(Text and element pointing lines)
····················

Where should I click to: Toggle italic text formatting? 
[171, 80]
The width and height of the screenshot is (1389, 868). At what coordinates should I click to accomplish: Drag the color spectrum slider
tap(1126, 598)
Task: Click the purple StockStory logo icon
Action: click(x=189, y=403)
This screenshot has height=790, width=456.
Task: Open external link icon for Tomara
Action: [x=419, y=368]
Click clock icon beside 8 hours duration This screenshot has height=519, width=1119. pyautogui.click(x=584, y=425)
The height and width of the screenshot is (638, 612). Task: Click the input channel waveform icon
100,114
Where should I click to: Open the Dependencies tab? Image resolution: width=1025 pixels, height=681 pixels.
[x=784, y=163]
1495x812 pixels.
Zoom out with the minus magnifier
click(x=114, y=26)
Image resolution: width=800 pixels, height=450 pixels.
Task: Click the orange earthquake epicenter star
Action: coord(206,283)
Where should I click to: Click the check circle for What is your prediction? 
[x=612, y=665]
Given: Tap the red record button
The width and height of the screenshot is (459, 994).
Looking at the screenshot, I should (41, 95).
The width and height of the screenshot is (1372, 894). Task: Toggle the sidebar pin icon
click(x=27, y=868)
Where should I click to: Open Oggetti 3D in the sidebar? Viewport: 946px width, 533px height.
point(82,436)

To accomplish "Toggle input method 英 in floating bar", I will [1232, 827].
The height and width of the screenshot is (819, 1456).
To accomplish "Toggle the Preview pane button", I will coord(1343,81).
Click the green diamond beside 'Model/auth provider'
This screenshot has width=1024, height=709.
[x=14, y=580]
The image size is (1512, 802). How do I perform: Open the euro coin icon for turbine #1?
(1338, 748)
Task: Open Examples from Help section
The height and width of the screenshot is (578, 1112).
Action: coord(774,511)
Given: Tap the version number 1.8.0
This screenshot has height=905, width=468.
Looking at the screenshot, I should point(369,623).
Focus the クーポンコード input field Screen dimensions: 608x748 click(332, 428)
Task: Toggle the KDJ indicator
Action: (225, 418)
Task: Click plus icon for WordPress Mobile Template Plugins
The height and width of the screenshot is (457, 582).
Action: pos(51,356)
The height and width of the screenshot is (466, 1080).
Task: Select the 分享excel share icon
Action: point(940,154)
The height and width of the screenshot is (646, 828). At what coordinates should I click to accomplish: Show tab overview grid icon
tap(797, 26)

····················

## [What is needed]
Copy out word for word the lines above, from the first one through the line that contains "[x=14, y=580]".

## [Solution]
Where should I click to: Toggle italic text formatting? 
[171, 80]
The width and height of the screenshot is (1389, 868). At what coordinates should I click to accomplish: Drag the color spectrum slider
tap(1126, 598)
Task: Click the purple StockStory logo icon
Action: click(x=189, y=403)
This screenshot has height=790, width=456.
Task: Open external link icon for Tomara
Action: [x=419, y=368]
Click clock icon beside 8 hours duration This screenshot has height=519, width=1119. pyautogui.click(x=584, y=425)
The height and width of the screenshot is (638, 612). Task: Click the input channel waveform icon
100,114
Where should I click to: Open the Dependencies tab? Image resolution: width=1025 pixels, height=681 pixels.
[x=784, y=163]
1495x812 pixels.
Zoom out with the minus magnifier
click(x=114, y=26)
Image resolution: width=800 pixels, height=450 pixels.
Task: Click the orange earthquake epicenter star
Action: coord(206,283)
Where should I click to: Click the check circle for What is your prediction? 
[x=612, y=665]
Given: Tap the red record button
The width and height of the screenshot is (459, 994).
Looking at the screenshot, I should (41, 95).
The width and height of the screenshot is (1372, 894). Task: Toggle the sidebar pin icon
click(x=27, y=868)
Where should I click to: Open Oggetti 3D in the sidebar? Viewport: 946px width, 533px height.
point(82,436)

To accomplish "Toggle input method 英 in floating bar", I will [1232, 827].
The height and width of the screenshot is (819, 1456).
To accomplish "Toggle the Preview pane button", I will coord(1343,81).
Click the green diamond beside 'Model/auth provider'
This screenshot has width=1024, height=709.
[x=14, y=580]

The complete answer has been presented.